After her death, someone tried to erase the memory of Hatshepsut as king. She was left off lists of rulers; her statuary was demolished; her image was systematically erased; and her name on monuments and reliefs was covered over by the names of other kings. For nearly two thousand years, she was forgotten, and she may have remained that way except for the discovery of her mortuary temple.

In 1828, Jean Francois Champollion, famous for deciphering the Rosetta Stone, made his one and only trip to Egypt. Among the places he visited was Deir al-Bahri, where a nearby temple had been buried under centuries of desert sand and piles of rocks fallen from the cliffs above. There he noticed a curious inconsistency. He discovered the partially erased name of a king, Amenenthe, accompanied by feminine titles and forms.
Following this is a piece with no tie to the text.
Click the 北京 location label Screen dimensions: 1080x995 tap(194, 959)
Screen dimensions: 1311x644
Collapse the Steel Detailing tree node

Pictorially, the king was shown as male, bearded and dressed as a pharaoh, but hieroglyphically, he seemed to be a she...

The Woman Who Would Be King, Caroline Kim-Brown, Humanities Magazine, National Endowment for the Humanities, USA, Volume 26, Number 6, November / December, 2005.


#1141 posted by Mark Morgan on 05 December 2005, 6:43:05 PM  Permalink   comment [] trackback []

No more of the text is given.